* [Excerpts from a dataset]
....

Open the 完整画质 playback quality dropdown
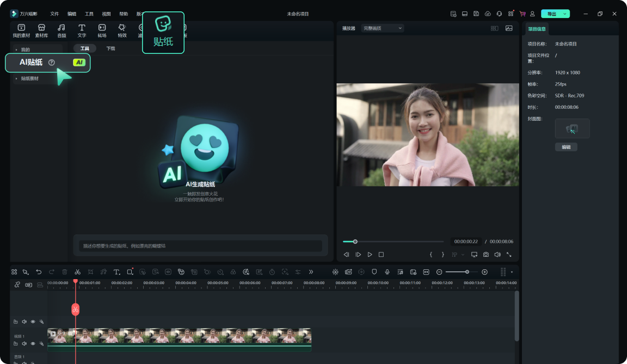 coord(382,28)
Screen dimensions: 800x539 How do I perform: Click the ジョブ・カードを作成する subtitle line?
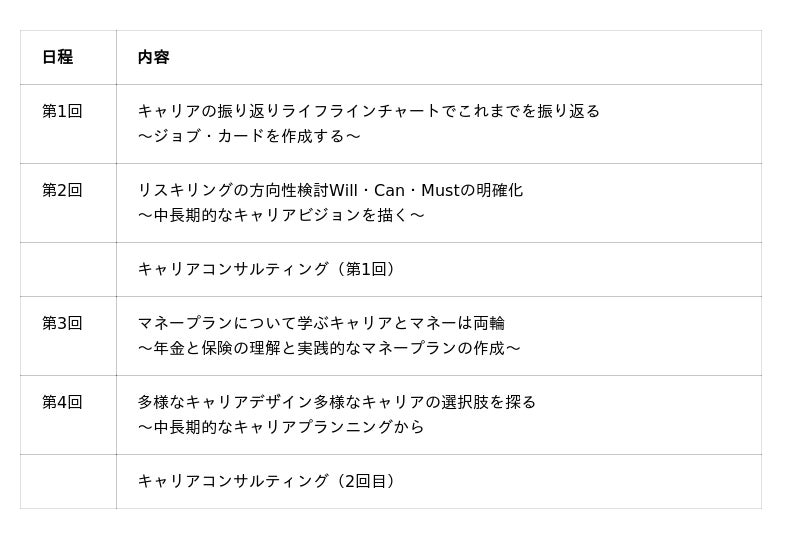tap(249, 136)
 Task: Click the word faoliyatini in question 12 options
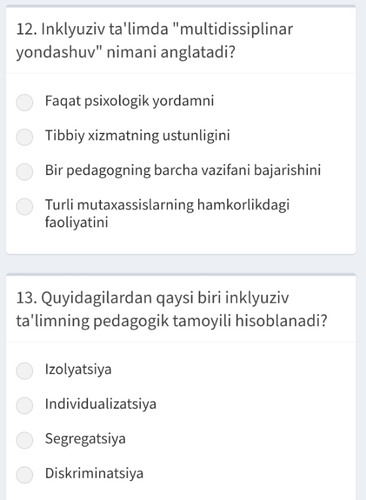(x=76, y=222)
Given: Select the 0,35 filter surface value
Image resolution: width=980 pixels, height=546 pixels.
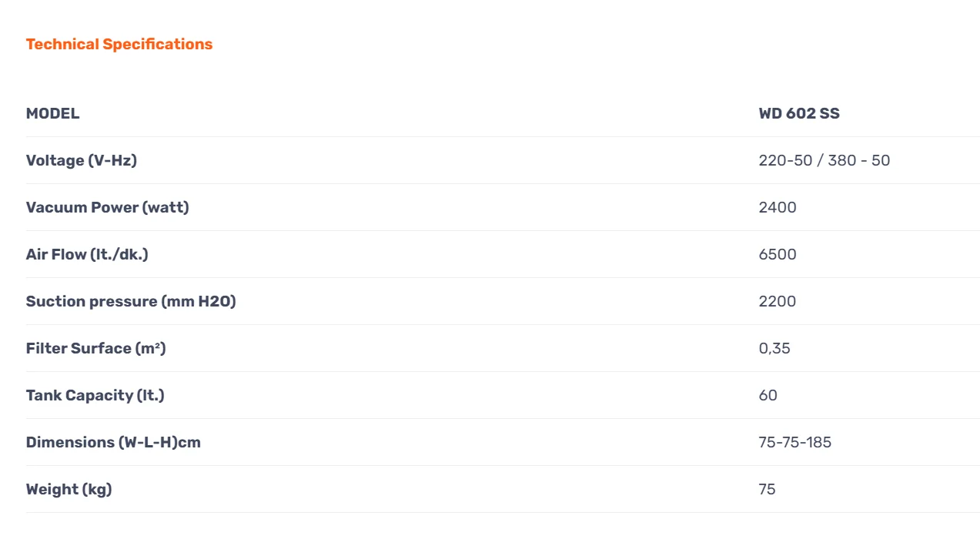Looking at the screenshot, I should 774,348.
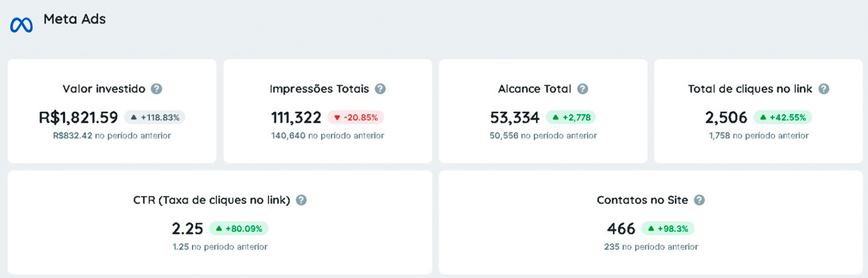Click the +42.55% increase badge
Image resolution: width=868 pixels, height=278 pixels.
tap(783, 117)
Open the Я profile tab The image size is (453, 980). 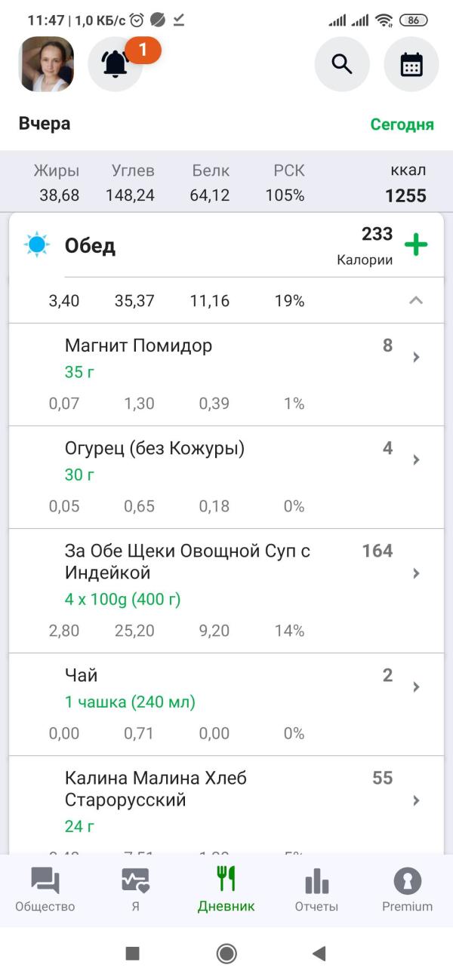(x=136, y=890)
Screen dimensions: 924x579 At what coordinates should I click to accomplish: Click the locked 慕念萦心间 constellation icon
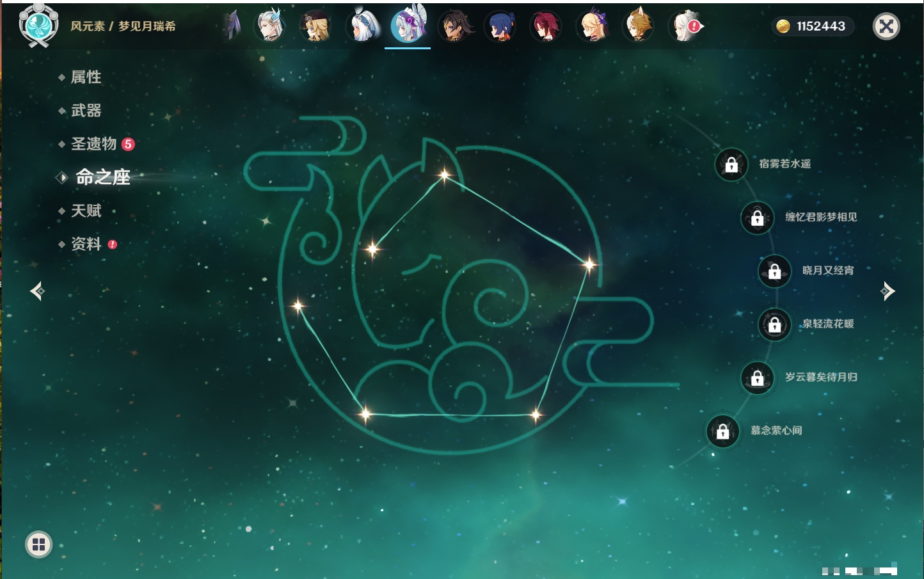coord(723,431)
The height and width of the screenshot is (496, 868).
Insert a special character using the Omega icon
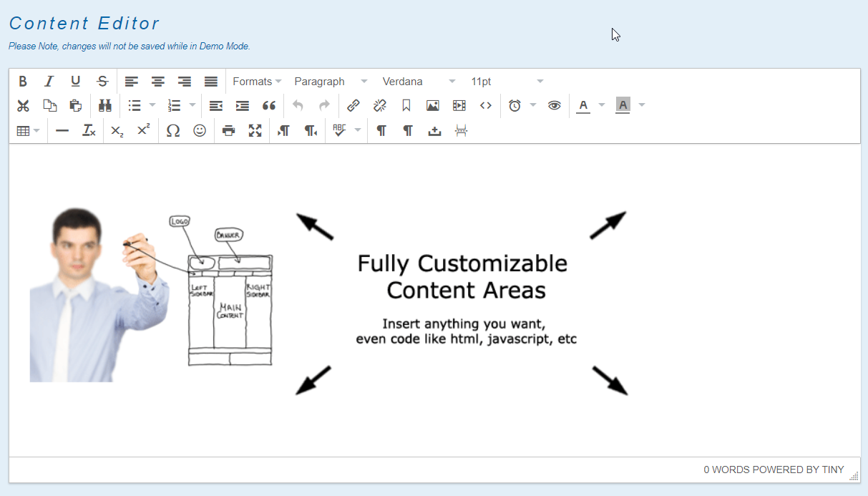(x=173, y=130)
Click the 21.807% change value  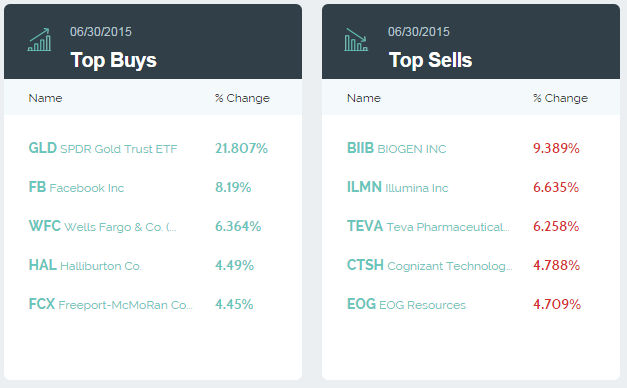tap(242, 148)
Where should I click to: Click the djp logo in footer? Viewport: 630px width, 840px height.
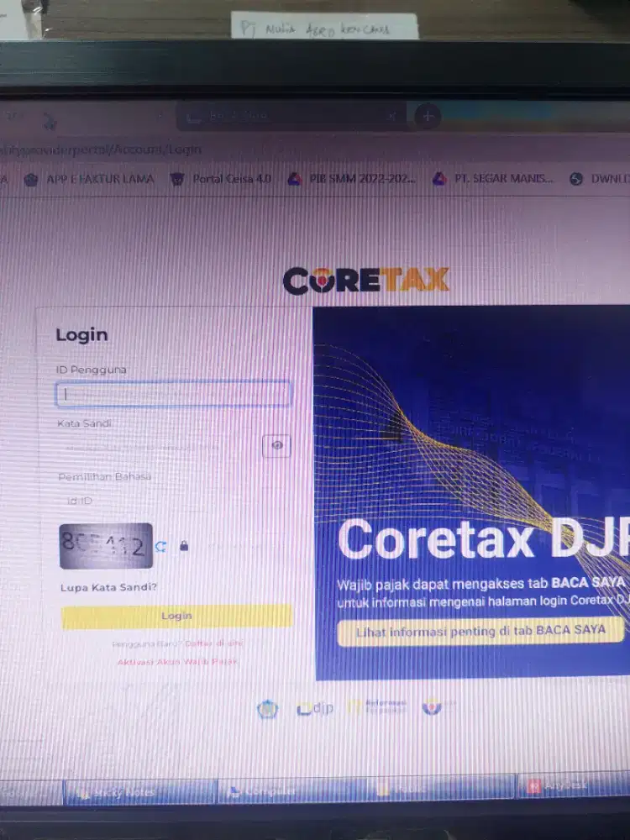pos(316,708)
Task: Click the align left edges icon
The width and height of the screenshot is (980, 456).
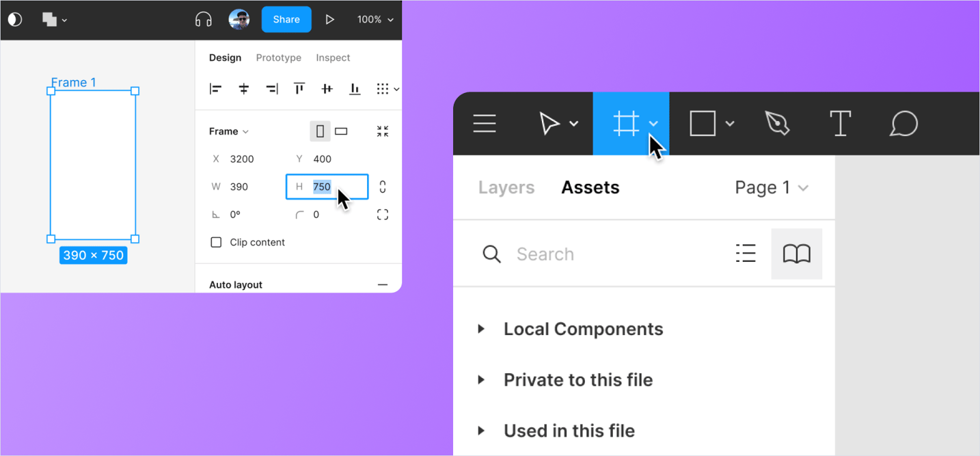Action: point(215,88)
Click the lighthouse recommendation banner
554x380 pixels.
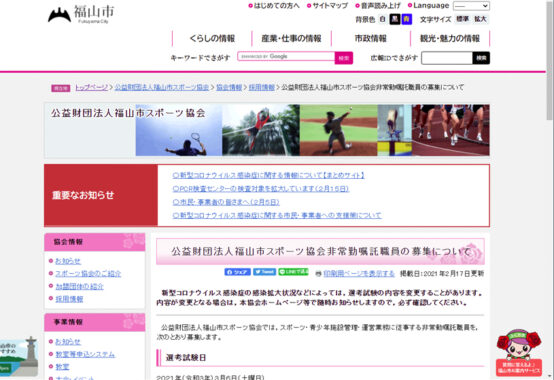19,356
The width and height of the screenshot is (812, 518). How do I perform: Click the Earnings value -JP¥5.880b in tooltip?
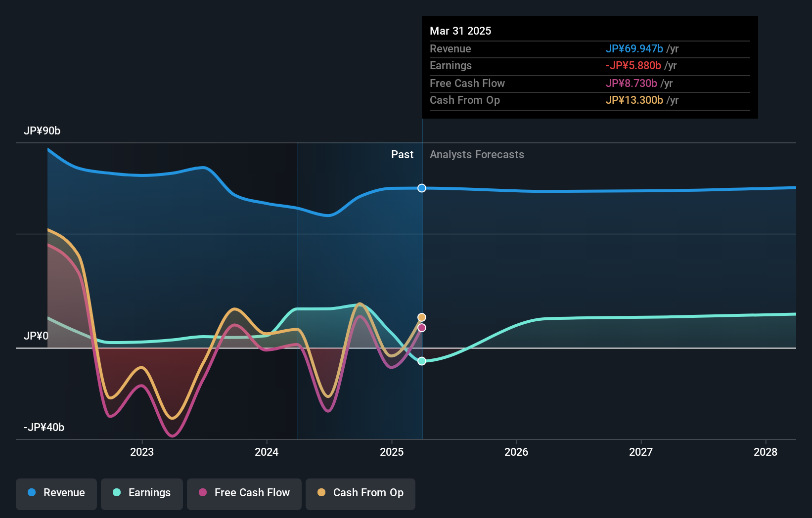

....

* [What needs to be done]
Pictures stay out. Print the lines of the records above exactly, from the first through the one with "Given: Select the 0,35 filter surface value".

* [Task answer]
Open the 完整画质 playback quality dropdown
 coord(382,28)
Screen dimensions: 800x539 How do I perform: Click the ジョブ・カードを作成する subtitle line?
tap(249, 136)
 Task: Click the word faoliyatini in question 12 options
(x=76, y=222)
Given: Select the 0,35 filter surface value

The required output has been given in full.